A型主动脉夹层(TAAD)是一种危及生命的疾病,常导致脑灌注不良(CM),这是一种严重并发症,可导致永久性神经损伤。传统上,在主动脉弓重建期间采用体外循环(CPB)结合选择性顺行脑灌注(ACP)来保护脑循环。然而,CPB的使用存在固有的更高风险,包括栓塞事件、体温过低和脑灌注中断,尤其是在患有CM的患者中。本研究评估了一种创新的非体外循环体外ACP技术,该技术使用腋-腋分流术在分支优先阶段全主动脉弓置换(BF-TAR)治疗合并CM的TAAD期间提供不间断的双半球脑灌注;该分流术依靠心脏矛盾运动将血液从供体腋动脉输注到受体腋动脉,然后血液通过颈动脉和椎动脉流向大脑。
2021年至2023年期间,18例合并CM的TAAD患者接受了BF-TAR;由于存在缺血性神经损伤风险,采用了新型腋-腋分流技术进行ACP。测量的结果包括手术死亡率、神经并发症、体外循环时间(在分支优先阶段完成后测量)和总体发病率。
腋-腋分流术在所有患者中均提供了稳定、持续的ACP。未观察到新的永久性神经功能缺损。5例(27.8%)患者出现短暂性神经症状,如视力模糊、头晕和意识混乱,这些症状在48小时内缓解。手术死亡率为5.6%(1例患者),轻微并发症包括3例患者(16.7%)出现短暂性下肢缺血和1例患者(5.6%)出现深部胸骨伤口感染。所有短暂性并发症均通过“密切观察”进行处理。平均体外循环时间为145.3±48.6分钟,而平均主动脉阻断时间为100.6±17.4分钟,优于其他研究报告的平均227±32分钟和147±23分钟水平。术后影像学检查证实主动脉弓重建良好,无残余灌注不良或与移植物相关的并发症。

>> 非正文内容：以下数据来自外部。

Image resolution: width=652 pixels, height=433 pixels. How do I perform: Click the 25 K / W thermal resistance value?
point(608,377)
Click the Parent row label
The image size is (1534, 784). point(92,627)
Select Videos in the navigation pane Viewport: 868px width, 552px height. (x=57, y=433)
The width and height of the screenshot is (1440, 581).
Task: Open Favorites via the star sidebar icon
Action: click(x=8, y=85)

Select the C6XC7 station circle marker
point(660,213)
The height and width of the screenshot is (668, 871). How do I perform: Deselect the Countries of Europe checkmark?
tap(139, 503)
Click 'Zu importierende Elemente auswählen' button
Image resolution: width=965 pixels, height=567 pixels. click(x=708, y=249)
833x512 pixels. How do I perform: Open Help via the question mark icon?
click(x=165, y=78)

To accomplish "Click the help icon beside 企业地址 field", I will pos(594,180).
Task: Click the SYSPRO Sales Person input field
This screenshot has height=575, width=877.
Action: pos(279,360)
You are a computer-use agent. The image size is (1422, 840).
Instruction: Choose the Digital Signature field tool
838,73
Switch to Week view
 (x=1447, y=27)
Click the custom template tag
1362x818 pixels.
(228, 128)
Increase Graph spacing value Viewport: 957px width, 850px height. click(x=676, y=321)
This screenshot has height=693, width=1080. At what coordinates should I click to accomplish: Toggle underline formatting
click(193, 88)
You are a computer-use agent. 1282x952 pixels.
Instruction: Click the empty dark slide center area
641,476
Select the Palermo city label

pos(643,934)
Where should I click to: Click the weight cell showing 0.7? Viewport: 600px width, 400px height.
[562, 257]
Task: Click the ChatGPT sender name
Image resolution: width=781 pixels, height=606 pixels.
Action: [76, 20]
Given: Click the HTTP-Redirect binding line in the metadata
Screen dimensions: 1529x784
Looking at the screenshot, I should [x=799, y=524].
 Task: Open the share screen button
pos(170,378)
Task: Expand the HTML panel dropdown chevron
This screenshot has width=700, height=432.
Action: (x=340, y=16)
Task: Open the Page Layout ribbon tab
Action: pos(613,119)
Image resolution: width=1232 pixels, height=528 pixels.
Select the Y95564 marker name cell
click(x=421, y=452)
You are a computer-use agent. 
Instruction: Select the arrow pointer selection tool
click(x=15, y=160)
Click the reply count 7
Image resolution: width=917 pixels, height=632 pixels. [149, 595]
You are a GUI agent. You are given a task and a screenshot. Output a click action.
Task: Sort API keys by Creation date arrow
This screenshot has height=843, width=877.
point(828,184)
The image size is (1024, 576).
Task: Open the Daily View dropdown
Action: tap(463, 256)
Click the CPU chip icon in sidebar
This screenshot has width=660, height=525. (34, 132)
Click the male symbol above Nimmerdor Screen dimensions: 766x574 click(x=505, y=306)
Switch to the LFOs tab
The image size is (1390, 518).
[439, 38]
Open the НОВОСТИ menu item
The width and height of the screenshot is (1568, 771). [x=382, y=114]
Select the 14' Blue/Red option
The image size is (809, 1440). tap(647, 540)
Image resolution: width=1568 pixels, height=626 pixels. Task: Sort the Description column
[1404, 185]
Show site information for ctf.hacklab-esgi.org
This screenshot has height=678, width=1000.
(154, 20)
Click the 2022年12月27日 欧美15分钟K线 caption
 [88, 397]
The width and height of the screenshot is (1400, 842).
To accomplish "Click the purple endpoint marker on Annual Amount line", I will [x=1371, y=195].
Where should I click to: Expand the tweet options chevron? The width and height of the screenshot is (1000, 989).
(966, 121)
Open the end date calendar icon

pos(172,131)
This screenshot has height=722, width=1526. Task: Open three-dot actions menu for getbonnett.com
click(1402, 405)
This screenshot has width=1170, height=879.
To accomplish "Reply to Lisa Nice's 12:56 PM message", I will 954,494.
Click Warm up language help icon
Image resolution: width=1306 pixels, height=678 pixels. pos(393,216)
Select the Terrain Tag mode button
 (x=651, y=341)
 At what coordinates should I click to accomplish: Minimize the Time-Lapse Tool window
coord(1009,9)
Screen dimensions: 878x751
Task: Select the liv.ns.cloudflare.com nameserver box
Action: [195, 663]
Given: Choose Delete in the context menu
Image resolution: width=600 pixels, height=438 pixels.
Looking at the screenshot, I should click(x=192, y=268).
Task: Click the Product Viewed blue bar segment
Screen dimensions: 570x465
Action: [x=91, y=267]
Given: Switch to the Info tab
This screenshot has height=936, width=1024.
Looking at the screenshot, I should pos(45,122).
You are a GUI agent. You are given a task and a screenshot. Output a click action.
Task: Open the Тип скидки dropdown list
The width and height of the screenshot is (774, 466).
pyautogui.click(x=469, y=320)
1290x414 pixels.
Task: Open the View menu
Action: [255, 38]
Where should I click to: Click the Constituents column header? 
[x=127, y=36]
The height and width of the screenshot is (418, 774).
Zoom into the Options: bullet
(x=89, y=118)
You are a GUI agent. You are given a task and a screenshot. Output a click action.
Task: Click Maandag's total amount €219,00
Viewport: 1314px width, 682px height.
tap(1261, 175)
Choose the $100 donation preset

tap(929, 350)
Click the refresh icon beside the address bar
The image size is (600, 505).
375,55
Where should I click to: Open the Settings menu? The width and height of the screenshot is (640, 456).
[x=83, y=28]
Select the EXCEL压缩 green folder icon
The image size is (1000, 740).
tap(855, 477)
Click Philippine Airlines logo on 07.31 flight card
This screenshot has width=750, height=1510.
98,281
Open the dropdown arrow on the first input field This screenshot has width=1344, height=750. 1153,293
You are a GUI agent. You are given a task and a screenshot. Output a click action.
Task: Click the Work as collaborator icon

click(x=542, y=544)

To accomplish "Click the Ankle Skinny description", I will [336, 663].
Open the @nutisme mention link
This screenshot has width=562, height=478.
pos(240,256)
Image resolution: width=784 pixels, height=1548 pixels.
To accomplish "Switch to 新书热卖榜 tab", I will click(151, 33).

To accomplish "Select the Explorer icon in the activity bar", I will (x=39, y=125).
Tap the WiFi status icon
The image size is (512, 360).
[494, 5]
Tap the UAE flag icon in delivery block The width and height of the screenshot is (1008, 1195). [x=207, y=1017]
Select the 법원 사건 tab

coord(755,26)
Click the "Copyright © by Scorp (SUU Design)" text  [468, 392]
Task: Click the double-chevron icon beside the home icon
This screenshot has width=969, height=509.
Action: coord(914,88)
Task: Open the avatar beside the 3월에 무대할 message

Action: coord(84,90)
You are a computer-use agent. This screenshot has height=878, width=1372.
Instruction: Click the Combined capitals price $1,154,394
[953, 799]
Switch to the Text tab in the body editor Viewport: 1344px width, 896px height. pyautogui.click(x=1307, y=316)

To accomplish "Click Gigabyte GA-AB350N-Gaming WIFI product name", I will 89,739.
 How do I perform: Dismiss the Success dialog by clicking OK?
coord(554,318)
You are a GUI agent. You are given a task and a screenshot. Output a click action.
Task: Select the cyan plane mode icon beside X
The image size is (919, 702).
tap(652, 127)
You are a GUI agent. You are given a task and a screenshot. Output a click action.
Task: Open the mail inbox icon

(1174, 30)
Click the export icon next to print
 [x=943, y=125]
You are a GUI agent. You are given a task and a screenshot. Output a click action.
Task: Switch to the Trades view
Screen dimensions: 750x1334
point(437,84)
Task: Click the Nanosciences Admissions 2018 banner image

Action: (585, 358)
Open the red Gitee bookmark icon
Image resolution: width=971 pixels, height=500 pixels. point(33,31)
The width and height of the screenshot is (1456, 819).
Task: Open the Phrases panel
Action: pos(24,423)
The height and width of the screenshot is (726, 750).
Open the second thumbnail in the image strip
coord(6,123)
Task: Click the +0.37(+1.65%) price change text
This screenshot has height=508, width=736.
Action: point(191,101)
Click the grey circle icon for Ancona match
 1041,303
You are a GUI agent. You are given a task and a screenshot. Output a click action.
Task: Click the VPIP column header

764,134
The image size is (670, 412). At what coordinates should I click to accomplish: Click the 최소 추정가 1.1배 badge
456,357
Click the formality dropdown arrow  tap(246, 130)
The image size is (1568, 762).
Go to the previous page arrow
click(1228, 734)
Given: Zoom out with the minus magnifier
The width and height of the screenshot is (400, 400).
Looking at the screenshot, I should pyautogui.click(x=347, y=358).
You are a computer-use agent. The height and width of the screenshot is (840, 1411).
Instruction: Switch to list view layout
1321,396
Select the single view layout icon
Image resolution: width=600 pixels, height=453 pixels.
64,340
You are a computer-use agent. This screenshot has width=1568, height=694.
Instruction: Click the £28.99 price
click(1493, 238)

非体外循环腋-腋分流技术为合并CM的TAAD患者在全主动脉弓置换期间维持持续的双半球脑灌注提供了一种安全有效的方法。这种方法将与CPB相关的风险降至最低,包括栓塞事件和脑灌注中断,同时实现了良好的神经和手术结果。有必要进行更大样本量和更长随访时间的进一步研究,以验证这种创新技术的长期益处。